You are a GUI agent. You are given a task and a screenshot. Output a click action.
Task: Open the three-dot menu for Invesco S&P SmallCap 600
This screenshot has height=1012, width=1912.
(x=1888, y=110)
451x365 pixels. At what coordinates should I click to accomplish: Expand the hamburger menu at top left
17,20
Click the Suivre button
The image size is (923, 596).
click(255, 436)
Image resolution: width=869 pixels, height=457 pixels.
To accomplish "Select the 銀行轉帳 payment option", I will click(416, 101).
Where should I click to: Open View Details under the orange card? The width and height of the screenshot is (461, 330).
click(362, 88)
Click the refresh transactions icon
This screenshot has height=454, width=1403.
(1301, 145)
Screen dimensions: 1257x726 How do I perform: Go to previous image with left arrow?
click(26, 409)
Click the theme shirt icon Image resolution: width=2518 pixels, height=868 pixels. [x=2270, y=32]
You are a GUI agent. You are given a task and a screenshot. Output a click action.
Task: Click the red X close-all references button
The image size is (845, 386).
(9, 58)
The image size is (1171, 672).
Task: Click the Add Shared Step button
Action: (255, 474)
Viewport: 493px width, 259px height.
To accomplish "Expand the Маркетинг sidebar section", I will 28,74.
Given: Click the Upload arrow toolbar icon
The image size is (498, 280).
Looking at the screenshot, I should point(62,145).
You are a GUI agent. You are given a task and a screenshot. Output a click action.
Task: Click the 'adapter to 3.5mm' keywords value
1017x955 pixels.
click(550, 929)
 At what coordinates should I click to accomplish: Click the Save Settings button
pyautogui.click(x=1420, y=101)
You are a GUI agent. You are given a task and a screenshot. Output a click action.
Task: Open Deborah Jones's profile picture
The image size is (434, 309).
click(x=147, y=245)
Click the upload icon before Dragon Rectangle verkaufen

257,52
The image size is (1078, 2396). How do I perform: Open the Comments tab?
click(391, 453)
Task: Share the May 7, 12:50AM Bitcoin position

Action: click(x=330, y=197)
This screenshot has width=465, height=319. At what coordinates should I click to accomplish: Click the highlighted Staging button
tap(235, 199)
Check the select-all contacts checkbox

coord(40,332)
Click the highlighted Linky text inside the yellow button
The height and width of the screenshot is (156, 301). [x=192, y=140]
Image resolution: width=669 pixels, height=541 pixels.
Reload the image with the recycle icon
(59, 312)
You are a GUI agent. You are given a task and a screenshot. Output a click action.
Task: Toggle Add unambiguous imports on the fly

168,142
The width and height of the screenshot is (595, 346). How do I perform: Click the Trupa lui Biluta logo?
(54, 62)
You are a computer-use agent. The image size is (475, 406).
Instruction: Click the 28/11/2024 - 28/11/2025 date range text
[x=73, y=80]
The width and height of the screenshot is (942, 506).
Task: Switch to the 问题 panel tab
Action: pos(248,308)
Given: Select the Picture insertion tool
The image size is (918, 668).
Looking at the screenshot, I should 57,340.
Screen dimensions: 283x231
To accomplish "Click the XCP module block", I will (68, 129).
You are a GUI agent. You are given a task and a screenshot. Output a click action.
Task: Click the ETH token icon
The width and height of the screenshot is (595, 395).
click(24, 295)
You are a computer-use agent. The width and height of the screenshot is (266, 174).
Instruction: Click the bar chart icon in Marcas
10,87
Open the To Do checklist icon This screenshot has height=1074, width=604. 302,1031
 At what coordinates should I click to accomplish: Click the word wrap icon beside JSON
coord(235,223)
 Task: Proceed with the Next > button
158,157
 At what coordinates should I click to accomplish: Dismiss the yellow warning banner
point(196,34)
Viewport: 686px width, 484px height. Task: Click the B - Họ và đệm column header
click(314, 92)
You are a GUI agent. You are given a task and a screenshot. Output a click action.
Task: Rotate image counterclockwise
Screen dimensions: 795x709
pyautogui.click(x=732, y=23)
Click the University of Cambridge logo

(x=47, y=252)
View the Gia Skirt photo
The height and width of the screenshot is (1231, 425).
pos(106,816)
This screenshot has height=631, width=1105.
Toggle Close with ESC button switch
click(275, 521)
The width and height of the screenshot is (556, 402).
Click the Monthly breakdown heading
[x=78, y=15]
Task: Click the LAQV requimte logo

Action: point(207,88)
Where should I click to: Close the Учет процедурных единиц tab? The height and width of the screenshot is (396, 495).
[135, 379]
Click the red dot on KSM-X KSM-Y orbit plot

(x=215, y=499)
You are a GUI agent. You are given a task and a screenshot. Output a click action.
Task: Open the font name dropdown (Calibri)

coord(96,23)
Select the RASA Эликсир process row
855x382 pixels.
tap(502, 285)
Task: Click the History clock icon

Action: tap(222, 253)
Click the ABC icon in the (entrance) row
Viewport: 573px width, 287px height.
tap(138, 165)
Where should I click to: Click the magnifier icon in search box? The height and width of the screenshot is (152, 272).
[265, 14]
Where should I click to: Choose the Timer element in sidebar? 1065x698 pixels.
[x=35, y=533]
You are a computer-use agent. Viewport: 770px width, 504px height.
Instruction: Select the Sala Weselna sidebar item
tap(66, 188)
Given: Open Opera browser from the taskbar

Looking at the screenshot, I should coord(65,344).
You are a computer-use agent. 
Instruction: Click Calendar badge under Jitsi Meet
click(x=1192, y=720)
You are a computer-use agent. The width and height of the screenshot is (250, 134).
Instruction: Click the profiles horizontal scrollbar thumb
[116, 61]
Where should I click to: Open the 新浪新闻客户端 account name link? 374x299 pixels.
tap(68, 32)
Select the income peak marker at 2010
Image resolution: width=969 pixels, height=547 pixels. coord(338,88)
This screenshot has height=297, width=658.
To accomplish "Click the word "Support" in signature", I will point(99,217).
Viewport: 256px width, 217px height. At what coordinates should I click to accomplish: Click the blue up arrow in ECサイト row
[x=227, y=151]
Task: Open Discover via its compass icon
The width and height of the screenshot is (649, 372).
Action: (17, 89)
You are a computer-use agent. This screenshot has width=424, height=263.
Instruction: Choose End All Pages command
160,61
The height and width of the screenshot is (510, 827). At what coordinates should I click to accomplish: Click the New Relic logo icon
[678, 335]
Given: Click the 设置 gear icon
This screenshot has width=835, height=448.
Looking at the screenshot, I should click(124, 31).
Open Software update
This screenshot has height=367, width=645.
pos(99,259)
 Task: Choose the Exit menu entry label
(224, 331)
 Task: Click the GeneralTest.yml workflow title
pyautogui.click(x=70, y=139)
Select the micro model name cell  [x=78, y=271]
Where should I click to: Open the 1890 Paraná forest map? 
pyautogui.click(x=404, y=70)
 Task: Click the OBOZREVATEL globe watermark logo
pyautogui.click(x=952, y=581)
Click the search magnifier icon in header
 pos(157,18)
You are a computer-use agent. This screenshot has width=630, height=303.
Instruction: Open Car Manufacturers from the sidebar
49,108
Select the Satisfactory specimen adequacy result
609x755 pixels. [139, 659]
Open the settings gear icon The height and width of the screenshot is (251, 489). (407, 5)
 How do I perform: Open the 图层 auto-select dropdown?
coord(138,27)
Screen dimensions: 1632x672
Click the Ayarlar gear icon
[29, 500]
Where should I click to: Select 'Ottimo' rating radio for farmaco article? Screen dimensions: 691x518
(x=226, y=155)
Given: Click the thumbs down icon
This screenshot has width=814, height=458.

▶ **WHAT THE EXERCISE ASKS**: Every record needs to be written out again, exactly as it was given.

▶ **ANSWER**:
You are a GUI agent. You are given a task and a screenshot. Output a click action.
Task: Open the three-dot menu for Invesco S&P SmallCap 600
This screenshot has height=1012, width=1912.
(x=1888, y=110)
451x365 pixels. At what coordinates should I click to accomplish: Expand the hamburger menu at top left
17,20
Click the Suivre button
The image size is (923, 596).
click(255, 436)
Image resolution: width=869 pixels, height=457 pixels.
To accomplish "Select the 銀行轉帳 payment option", I will click(416, 101).
Where should I click to: Open View Details under the orange card? The width and height of the screenshot is (461, 330).
click(362, 88)
Click the refresh transactions icon
This screenshot has height=454, width=1403.
(1301, 145)
Screen dimensions: 1257x726 How do I perform: Go to previous image with left arrow?
click(26, 409)
Click the theme shirt icon Image resolution: width=2518 pixels, height=868 pixels. [x=2270, y=32]
You are a GUI agent. You are given a task and a screenshot. Output a click action.
Task: Click the red X close-all references button
The image size is (845, 386).
(9, 58)
The image size is (1171, 672).
Task: Click the Add Shared Step button
Action: (255, 474)
Viewport: 493px width, 259px height.
To accomplish "Expand the Маркетинг sidebar section", I will 28,74.
Given: Click the Upload arrow toolbar icon
The image size is (498, 280).
Looking at the screenshot, I should point(62,145).
You are a GUI agent. You are given a task and a screenshot. Output a click action.
Task: Click the 'adapter to 3.5mm' keywords value
1017x955 pixels.
click(550, 929)
 At what coordinates should I click to accomplish: Click the Save Settings button
pyautogui.click(x=1420, y=101)
You are a GUI agent. You are given a task and a screenshot. Output a click action.
Task: Open Deborah Jones's profile picture
The image size is (434, 309).
click(x=147, y=245)
Click the upload icon before Dragon Rectangle verkaufen

257,52
The image size is (1078, 2396). How do I perform: Open the Comments tab?
click(391, 453)
Task: Share the May 7, 12:50AM Bitcoin position

Action: click(x=330, y=197)
This screenshot has width=465, height=319. At what coordinates should I click to accomplish: Click the highlighted Staging button
tap(235, 199)
Check the select-all contacts checkbox

coord(40,332)
Click the highlighted Linky text inside the yellow button
The height and width of the screenshot is (156, 301). [x=192, y=140]
Image resolution: width=669 pixels, height=541 pixels.
Reload the image with the recycle icon
(59, 312)
You are a GUI agent. You are given a task and a screenshot. Output a click action.
Task: Toggle Add unambiguous imports on the fly

168,142
The width and height of the screenshot is (595, 346). How do I perform: Click the Trupa lui Biluta logo?
(54, 62)
You are a computer-use agent. The image size is (475, 406).
Instruction: Click the 28/11/2024 - 28/11/2025 date range text
[x=73, y=80]
The width and height of the screenshot is (942, 506).
Task: Switch to the 问题 panel tab
Action: pos(248,308)
Given: Select the Picture insertion tool
The image size is (918, 668).
Looking at the screenshot, I should 57,340.
Screen dimensions: 283x231
To accomplish "Click the XCP module block", I will (68, 129).
You are a GUI agent. You are given a task and a screenshot. Output a click action.
Task: Click the ETH token icon
The width and height of the screenshot is (595, 395).
click(24, 295)
You are a computer-use agent. The width and height of the screenshot is (266, 174).
Instruction: Click the bar chart icon in Marcas
10,87
Open the To Do checklist icon This screenshot has height=1074, width=604. 302,1031
 At what coordinates should I click to accomplish: Click the word wrap icon beside JSON
coord(235,223)
 Task: Proceed with the Next > button
158,157
 At what coordinates should I click to accomplish: Dismiss the yellow warning banner
point(196,34)
Viewport: 686px width, 484px height. Task: Click the B - Họ và đệm column header
click(314, 92)
You are a GUI agent. You are given a task and a screenshot. Output a click action.
Task: Rotate image counterclockwise
Screen dimensions: 795x709
pyautogui.click(x=732, y=23)
Click the University of Cambridge logo

(x=47, y=252)
View the Gia Skirt photo
The height and width of the screenshot is (1231, 425).
pos(106,816)
This screenshot has height=631, width=1105.
Toggle Close with ESC button switch
click(275, 521)
The width and height of the screenshot is (556, 402).
Click the Monthly breakdown heading
[x=78, y=15]
Task: Click the LAQV requimte logo

Action: point(207,88)
Where should I click to: Close the Учет процедурных единиц tab? The height and width of the screenshot is (396, 495).
[135, 379]
Click the red dot on KSM-X KSM-Y orbit plot

(x=215, y=499)
You are a GUI agent. You are given a task and a screenshot. Output a click action.
Task: Open the font name dropdown (Calibri)

coord(96,23)
Select the RASA Эликсир process row
855x382 pixels.
tap(502, 285)
Task: Click the History clock icon

Action: tap(222, 253)
Click the ABC icon in the (entrance) row
Viewport: 573px width, 287px height.
tap(138, 165)
Where should I click to: Click the magnifier icon in search box? The height and width of the screenshot is (152, 272).
[265, 14]
Where should I click to: Choose the Timer element in sidebar? 1065x698 pixels.
[x=35, y=533]
You are a computer-use agent. Viewport: 770px width, 504px height.
Instruction: Select the Sala Weselna sidebar item
tap(66, 188)
Given: Open Opera browser from the taskbar

Looking at the screenshot, I should coord(65,344).
You are a computer-use agent. 
Instruction: Click Calendar badge under Jitsi Meet
click(x=1192, y=720)
You are a computer-use agent. The width and height of the screenshot is (250, 134).
Instruction: Click the profiles horizontal scrollbar thumb
[116, 61]
Where should I click to: Open the 新浪新闻客户端 account name link? 374x299 pixels.
tap(68, 32)
Select the income peak marker at 2010
Image resolution: width=969 pixels, height=547 pixels. coord(338,88)
This screenshot has height=297, width=658.
To accomplish "Click the word "Support" in signature", I will point(99,217).
Viewport: 256px width, 217px height. At what coordinates should I click to accomplish: Click the blue up arrow in ECサイト row
[x=227, y=151]
Task: Open Discover via its compass icon
The width and height of the screenshot is (649, 372).
Action: (17, 89)
You are a computer-use agent. This screenshot has width=424, height=263.
Instruction: Choose End All Pages command
160,61
The height and width of the screenshot is (510, 827). At what coordinates should I click to accomplish: Click the New Relic logo icon
[678, 335]
Given: Click the 设置 gear icon
This screenshot has width=835, height=448.
Looking at the screenshot, I should click(124, 31).
Open Software update
This screenshot has height=367, width=645.
pos(99,259)
 Task: Choose the Exit menu entry label
(224, 331)
 Task: Click the GeneralTest.yml workflow title
pyautogui.click(x=70, y=139)
Select the micro model name cell  [x=78, y=271]
Where should I click to: Open the 1890 Paraná forest map? 
pyautogui.click(x=404, y=70)
 Task: Click the OBOZREVATEL globe watermark logo
pyautogui.click(x=952, y=581)
Click the search magnifier icon in header
 pos(157,18)
You are a computer-use agent. This screenshot has width=630, height=303.
Instruction: Open Car Manufacturers from the sidebar
49,108
Select the Satisfactory specimen adequacy result
609x755 pixels. [139, 659]
Open the settings gear icon The height and width of the screenshot is (251, 489). (407, 5)
 How do I perform: Open the 图层 auto-select dropdown?
coord(138,27)
Screen dimensions: 1632x672
Click the Ayarlar gear icon
[29, 500]
Where should I click to: Select 'Ottimo' rating radio for farmaco article? Screen dimensions: 691x518
(x=226, y=155)
Given: Click the thumbs down icon
This screenshot has width=814, height=458.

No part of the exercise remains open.